The beer pours a muddy rose color with a big old soap bubble head that sits at a fingers width. Bubbles race up to replenish the head, but the body is murky and cloudy like swamp water and completely opaque. The beer’s color is pretty but dirty rose brown, the lacing is sticky and thin, with long and hole-ridden sheets traveling alongside the walls of the glass. On the nose, the beer smells terrifically complex, though reserved, with fruity esters of banana, clove, with nice sour notes that hint at lemon and salt, which must be the hibiscus flower. Rye and bready yeast notes can also be detected in the smell along with slight grassy notes.

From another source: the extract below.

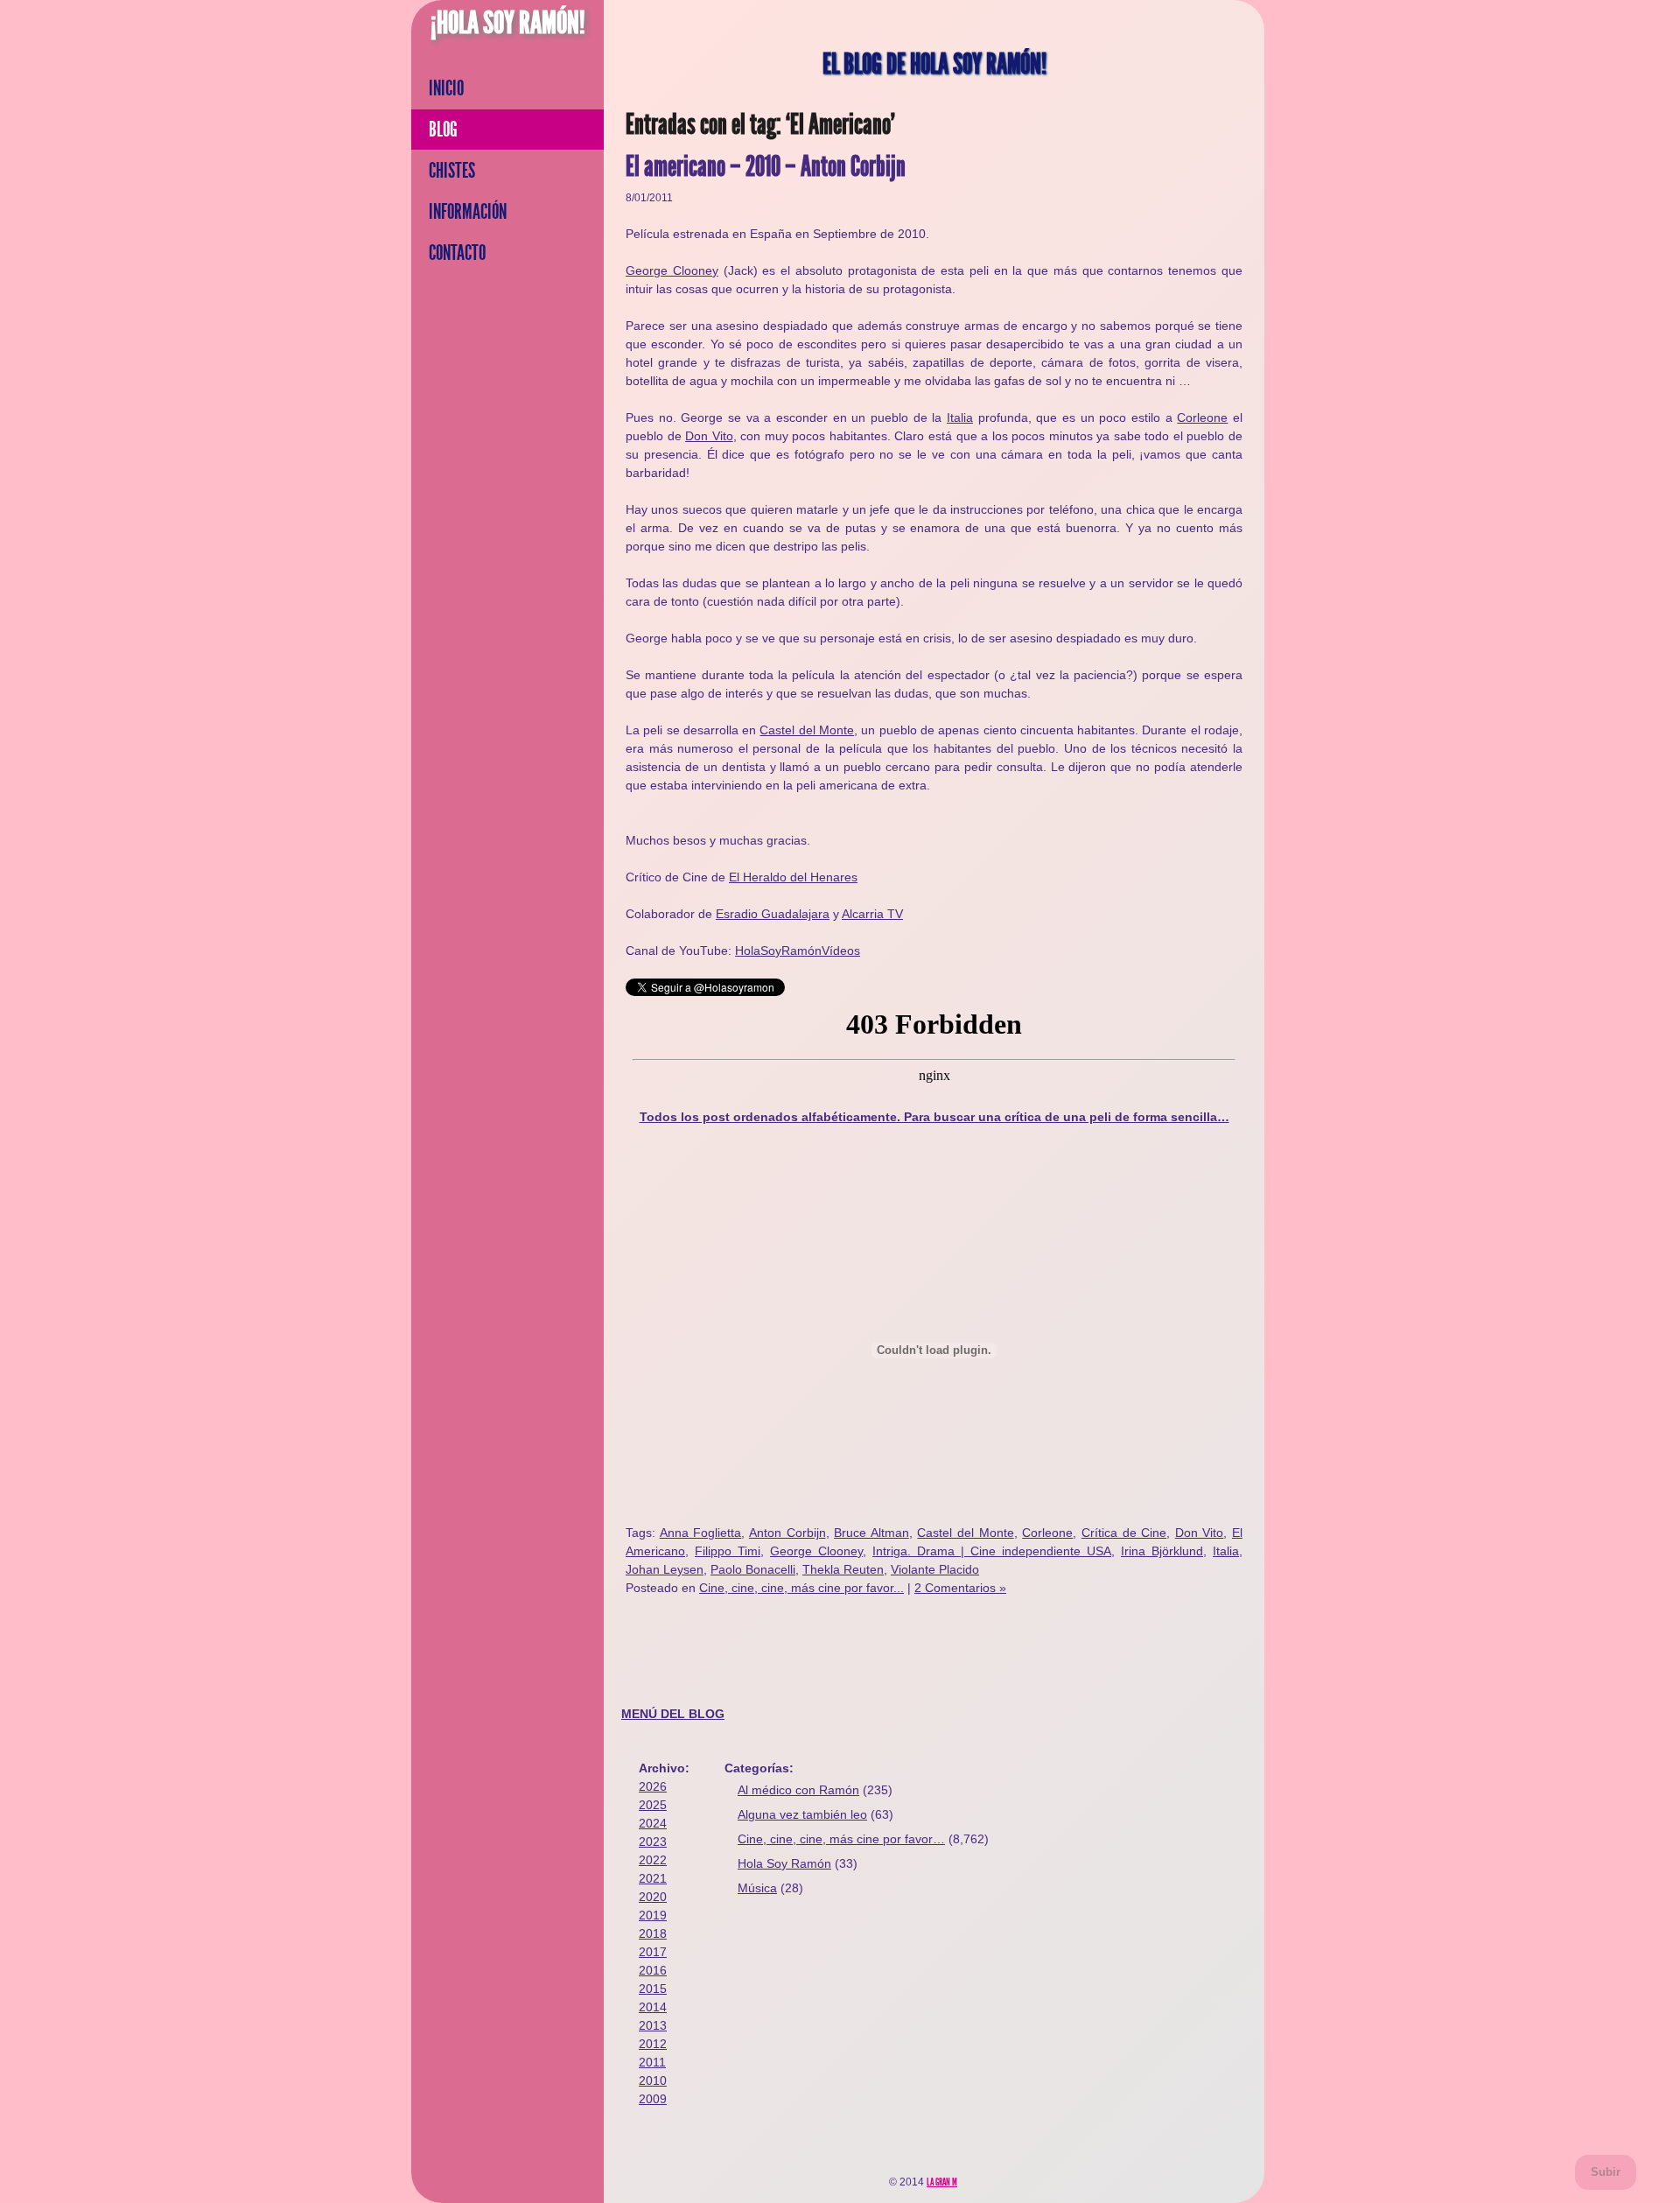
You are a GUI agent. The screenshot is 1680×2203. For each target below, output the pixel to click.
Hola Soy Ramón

On the tongue, the beer tastes strangely salty with nice rye notes, and some great underlying sweet hints. The beer begins with salty grass, which opens into terrific rye notes with underlying hints of fruit and salty meat. In the middle of the taste the banana flavors appear and wash over the tongue quickly to return to the bitter grassy flavor. Grass and hay are prevalent throughout the taste with a grassy bitter resonance traveling throughout the taste and into the finish and aftertaste, which also rings on the sides of the tongue with salty meat. This taste is bizarre and different, but I think I like it. Salty and sweet play strangely together in this beer, while the bitter herbal flavor of the hibiscus overshadows the background taste with its oddity. The beer is quite drinkable. On the mouth, it feels medium bodied and fluffy from the carbonation, with a little bit of wateriness on the finish, the mouth is left dry along the sides with the herbal bitter while the middle of the tongue feels damp with the odd salty flavor of the beer. Overall, I am a little stunned by this beer. I had no idea what to expect, but it certainly is something entirely different from what I expected… And that is not a bad thing. Strange and tasty flavors abound in this beer. I love the balance between salty, sweet, and the herbal bitter flavors. I can’t wait to see what other things come out of this brewery, as this beer is so bizarrely tasty that everything else must surely be great! Expect more reviews from Backlash Brewery to follow. Try this beer for sure, and I cannot wait for the other two horsemen and their beer!